Museums were added to the area between the Washington Monument and the Capitol throughout the 20th century, the latest being the National Museum of African American History and Culture opening in 2016.
In the 1980s a new trend not envisioned in the McMillan Commission Plan began. New memorials to 20th century events were added to the landscape between the Washington Monument and the Lincoln Memorial, transforming the way visitors experience the American story. This began with completion of the Vietnam Veterans Memorial in 1982, followed by the Korean Veterans Memorial, the FDR Memorial, the WWII Memorial, and the Martin Luther King Jr. Memorial. These memorials have become new pilgrimage sites for a whole new generation of Americans.
The Mall as Public Forum and Stage for American Democracy in the Twentieth Century
Equally significant, the Mall took on new purpose in the 20th century as the American public came to the Mall to explore and participate in American democracy. The Mall became our nation’s premier public forum — the Stage for American Democracy — and a modern expression of the L’Enfant concept of the Mall as the people’s place. It has grown in meaning as the people have made new history on its sacred ground.
The monuments to American founding principles, and the open public spaces stretching between them, have provided the stage for innumerable public celebrations, civic gatherings, and demonstrations. As a result, the Lincoln Memorial today has multiple layers of meaning: it is associated also with civil rights, dating back to Marian Anderson’s concert in 1939, and including the March on Washington in 1963 and Martin Luther King, Jr.’s “I Have A Dream” speech.

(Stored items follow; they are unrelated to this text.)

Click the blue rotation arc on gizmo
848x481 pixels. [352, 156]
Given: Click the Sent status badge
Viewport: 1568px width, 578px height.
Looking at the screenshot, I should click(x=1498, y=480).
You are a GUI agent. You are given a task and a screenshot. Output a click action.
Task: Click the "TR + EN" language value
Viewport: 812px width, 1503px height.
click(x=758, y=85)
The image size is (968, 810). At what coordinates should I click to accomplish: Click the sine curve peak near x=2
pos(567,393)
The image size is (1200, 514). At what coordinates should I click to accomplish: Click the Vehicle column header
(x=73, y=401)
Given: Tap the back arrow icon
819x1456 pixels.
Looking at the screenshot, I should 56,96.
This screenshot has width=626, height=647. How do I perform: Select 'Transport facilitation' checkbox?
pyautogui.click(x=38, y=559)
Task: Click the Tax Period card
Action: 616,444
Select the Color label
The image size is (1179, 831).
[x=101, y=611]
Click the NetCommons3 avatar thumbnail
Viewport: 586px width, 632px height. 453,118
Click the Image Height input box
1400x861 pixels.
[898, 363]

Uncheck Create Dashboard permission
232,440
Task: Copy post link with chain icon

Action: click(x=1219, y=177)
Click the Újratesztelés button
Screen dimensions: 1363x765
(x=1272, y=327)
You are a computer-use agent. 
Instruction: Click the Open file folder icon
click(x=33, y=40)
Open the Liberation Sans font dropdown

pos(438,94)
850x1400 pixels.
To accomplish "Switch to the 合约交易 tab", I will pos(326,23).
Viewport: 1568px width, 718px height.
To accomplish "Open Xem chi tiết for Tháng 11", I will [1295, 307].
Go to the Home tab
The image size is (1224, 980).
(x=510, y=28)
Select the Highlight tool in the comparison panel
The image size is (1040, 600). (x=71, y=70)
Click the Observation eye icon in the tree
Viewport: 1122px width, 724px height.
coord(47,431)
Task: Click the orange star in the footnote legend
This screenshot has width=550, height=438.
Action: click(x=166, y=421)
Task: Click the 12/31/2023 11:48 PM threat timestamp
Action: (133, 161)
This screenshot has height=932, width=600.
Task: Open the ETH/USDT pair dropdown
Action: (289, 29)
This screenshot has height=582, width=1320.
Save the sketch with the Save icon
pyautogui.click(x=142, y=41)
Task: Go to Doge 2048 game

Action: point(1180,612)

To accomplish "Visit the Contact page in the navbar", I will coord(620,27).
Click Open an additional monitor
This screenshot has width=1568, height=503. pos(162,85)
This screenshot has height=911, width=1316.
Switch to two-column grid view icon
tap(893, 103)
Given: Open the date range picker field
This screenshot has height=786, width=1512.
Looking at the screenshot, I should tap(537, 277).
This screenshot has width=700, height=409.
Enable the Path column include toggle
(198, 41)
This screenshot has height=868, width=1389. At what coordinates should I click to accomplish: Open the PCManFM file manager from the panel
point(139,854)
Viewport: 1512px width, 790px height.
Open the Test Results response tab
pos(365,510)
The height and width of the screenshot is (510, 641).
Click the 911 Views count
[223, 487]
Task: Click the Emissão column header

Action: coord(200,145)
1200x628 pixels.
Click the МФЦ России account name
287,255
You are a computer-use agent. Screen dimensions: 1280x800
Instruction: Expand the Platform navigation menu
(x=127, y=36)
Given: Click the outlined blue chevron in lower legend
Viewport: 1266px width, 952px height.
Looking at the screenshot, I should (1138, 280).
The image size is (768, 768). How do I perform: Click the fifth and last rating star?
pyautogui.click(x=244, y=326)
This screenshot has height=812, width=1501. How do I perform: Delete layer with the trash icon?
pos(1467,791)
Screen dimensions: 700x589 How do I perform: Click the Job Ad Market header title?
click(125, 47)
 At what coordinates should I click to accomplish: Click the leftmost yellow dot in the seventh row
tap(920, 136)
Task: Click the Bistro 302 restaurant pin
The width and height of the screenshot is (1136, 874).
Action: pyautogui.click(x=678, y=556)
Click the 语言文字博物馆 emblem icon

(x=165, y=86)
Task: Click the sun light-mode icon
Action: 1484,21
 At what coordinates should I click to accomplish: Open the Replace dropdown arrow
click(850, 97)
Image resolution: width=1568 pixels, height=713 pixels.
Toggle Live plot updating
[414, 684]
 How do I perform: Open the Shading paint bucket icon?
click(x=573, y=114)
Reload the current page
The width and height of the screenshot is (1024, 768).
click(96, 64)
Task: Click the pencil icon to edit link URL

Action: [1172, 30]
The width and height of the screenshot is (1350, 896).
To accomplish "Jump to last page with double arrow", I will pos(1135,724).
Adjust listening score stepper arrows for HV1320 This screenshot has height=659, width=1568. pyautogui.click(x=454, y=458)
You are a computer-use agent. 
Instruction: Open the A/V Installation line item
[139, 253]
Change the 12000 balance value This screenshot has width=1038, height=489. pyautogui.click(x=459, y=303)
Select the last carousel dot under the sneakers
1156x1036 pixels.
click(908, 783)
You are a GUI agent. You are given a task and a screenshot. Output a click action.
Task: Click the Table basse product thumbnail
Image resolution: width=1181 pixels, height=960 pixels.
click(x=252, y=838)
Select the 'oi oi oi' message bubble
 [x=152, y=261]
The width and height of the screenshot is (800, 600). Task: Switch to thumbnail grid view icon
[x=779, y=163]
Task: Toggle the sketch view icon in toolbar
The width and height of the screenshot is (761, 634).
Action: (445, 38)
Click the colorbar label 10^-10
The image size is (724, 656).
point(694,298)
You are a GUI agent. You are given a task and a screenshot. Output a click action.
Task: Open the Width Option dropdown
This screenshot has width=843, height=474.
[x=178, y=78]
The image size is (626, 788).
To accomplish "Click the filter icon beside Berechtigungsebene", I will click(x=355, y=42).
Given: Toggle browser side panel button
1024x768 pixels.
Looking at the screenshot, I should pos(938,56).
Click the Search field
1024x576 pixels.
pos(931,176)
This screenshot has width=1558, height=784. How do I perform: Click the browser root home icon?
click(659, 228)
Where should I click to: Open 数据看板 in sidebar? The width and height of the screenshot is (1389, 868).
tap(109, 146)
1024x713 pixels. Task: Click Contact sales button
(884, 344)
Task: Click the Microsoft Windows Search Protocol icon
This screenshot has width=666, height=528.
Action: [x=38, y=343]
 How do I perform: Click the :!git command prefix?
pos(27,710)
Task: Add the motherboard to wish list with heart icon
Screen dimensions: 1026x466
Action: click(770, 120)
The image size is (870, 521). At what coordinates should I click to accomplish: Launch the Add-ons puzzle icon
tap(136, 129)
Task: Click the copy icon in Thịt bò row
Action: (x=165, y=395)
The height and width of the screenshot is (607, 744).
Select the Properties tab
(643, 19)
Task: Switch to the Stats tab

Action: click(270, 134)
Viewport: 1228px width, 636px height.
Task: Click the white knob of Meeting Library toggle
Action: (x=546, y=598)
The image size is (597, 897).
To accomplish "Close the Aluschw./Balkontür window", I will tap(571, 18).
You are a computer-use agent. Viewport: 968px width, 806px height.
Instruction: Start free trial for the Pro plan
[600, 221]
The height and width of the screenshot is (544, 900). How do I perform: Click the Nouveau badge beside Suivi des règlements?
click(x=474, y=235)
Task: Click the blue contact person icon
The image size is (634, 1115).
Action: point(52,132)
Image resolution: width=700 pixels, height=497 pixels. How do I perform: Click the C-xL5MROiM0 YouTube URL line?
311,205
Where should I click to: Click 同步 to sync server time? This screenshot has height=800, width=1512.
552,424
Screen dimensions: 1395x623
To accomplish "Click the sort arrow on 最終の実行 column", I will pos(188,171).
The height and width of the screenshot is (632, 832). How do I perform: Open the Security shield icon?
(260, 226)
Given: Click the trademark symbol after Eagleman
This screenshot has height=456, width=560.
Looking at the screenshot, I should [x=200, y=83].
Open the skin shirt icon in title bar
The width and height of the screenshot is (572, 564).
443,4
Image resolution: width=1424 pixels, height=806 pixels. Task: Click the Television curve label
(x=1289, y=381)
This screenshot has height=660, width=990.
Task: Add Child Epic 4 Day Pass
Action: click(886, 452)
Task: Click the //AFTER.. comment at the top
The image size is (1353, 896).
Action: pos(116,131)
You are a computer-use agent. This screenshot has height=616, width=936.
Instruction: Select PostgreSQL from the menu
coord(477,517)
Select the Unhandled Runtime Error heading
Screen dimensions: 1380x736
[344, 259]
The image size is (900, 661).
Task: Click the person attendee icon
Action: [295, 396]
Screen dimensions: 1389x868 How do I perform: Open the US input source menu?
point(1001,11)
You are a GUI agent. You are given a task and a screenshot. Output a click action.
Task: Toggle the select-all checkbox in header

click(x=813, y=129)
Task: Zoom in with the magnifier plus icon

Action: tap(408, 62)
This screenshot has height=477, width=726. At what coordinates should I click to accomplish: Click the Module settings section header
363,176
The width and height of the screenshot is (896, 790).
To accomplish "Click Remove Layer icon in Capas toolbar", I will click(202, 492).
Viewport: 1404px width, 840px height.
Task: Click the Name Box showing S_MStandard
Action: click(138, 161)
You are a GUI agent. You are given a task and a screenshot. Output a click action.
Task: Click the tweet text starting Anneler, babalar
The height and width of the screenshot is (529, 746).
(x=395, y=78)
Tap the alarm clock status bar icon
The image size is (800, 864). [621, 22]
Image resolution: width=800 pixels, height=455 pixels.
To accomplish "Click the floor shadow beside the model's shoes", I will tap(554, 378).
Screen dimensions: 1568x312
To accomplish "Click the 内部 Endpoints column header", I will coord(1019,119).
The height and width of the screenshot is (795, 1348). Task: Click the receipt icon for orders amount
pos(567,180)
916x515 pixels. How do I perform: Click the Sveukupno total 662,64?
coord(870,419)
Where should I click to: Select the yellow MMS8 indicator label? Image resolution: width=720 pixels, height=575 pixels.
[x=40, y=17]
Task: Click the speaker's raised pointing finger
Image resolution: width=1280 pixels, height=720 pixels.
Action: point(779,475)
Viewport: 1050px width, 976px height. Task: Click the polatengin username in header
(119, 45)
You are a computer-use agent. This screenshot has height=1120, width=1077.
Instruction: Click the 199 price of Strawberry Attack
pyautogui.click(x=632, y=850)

Most recently, in 2009, the Lincoln Memorial served as the setting for inaugural celebrations for our first African American President, Barack Obama.
What is the Future?
The National Mall continues to inspire Americans and visitors from around the world with the beauty and symbolic power of its design, iconic monuments, and lively public open space. But challenges remain.
Where do we locate future museums and accommodate mega events such as the national Solar Decathlon? How can we solve serious problems of stormwater flooding that threaten our museums and cultural resources? What is the best way to solve longstanding problems including lack of convenient restrooms and food, parking for tour buses that clog city streets and pollute the air?
How the the Mall, which is cut off from the surrounding community, better be made part of the life of the city? Certain areas of the Mall remain essentially unfinished, notably the desert-like Washington Monument grounds. What can we do to complete the visionary design concept to make the Mall truly a unified landscape and continuous pedestrian experience?
These are some of the questions that the National Mall Coalition has worked to answer through consultation and collaboration with the public, members of Congress, and Mall managing agencies. We have proposed a forward-looking approach to what we call the “3rd Century Mall” and other innovative ideas.